All of lore.kernel.org
 help / color / mirror / Atom feed
From: "Huang, Ying" <ying.huang@intel.com>
To: Naoya Horiguchi <n-horiguchi@ah.jp.nec.com>,
	Zi Yan <zi.yan@cs.rutgers.edu>
Cc: linux-mm@kvack.org, linux-kernel@vger.kernel.org,
	Huang Ying <ying.huang@intel.com>,
	Andrea Arcangeli <aarcange@redhat.com>,
	Mike Kravetz <mike.kravetz@oracle.com>,
	Mike Rapoport <rppt@linux.vnet.ibm.com>,
	"Kirill A. Shutemov" <kirill.shutemov@linux.intel.com>,
	Alexander Viro <viro@zeniv.linux.org.UK>
Subject: [RFC -mm] mm, userfaultfd, THP: Avoid waiting when PMD under THP migration
Date: Fri,  3 Nov 2017 15:52:31 +0800	[thread overview]
Message-ID: <20171103075231.25416-1-ying.huang@intel.com> (raw)

From: Huang Ying <ying.huang@intel.com>

If THP migration is enabled, the following situation is possible,

- A THP is mapped at source address
- Migration is started to move the THP to another node
- Page fault occurs
- The PMD (migration entry) is copied to the destination address in mremap

That is, it is possible for handle_userfault() encounter a PMD entry
which has been handled but !pmd_present().  In the current
implementation, we will wait for such PMD entries, which may cause
unnecessary waiting, and potential soft lockup.

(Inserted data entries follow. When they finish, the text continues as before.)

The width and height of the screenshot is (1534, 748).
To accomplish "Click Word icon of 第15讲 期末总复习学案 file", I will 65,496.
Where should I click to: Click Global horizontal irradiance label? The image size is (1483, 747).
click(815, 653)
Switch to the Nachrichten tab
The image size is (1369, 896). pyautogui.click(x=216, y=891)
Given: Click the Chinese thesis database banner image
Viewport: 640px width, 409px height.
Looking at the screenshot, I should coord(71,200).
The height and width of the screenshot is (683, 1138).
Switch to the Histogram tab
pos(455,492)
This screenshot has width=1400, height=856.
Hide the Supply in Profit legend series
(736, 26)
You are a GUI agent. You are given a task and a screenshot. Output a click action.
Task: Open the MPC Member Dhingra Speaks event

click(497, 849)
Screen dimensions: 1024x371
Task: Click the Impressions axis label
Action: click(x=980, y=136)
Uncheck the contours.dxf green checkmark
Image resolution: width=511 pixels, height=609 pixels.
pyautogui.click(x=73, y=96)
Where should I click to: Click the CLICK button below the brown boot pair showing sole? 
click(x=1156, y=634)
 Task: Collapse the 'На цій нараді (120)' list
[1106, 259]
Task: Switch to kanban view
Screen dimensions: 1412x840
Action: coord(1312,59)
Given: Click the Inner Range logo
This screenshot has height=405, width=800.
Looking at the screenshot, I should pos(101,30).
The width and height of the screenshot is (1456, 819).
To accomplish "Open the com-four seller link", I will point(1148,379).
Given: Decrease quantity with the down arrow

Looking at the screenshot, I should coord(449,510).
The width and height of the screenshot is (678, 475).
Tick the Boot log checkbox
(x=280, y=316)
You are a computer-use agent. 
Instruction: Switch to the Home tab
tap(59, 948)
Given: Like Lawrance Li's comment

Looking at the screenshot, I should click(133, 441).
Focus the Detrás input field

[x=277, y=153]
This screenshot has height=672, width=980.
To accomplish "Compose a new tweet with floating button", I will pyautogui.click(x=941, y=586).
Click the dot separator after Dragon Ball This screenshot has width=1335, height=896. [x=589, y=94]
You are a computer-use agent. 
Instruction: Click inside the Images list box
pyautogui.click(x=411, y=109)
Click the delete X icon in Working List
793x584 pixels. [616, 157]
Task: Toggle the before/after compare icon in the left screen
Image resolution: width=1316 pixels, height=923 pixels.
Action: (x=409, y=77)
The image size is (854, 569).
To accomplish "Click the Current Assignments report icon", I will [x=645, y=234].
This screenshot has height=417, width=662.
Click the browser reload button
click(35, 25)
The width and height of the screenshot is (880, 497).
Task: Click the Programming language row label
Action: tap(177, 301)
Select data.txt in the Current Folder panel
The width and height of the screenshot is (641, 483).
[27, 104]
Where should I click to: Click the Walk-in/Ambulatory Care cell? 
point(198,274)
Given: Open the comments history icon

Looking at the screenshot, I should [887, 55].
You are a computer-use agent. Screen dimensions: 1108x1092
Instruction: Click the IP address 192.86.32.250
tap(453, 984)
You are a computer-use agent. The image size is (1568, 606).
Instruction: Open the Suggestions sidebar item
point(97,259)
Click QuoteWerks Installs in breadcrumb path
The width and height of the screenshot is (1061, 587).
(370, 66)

This is fixed via avoiding to wait when !pmd_present(), only wait when
pmd_none().

Question:

I found userfaultfd_must_wait() is always called when PMD or PTE is
none, and with mm->mmap_sem read-lock held.  mremap() will write-lock
mm->mmap_sem.  And UFFDIO_COPY don't support to copy THP mapping.  So
the situation described above couldn't happen in practice?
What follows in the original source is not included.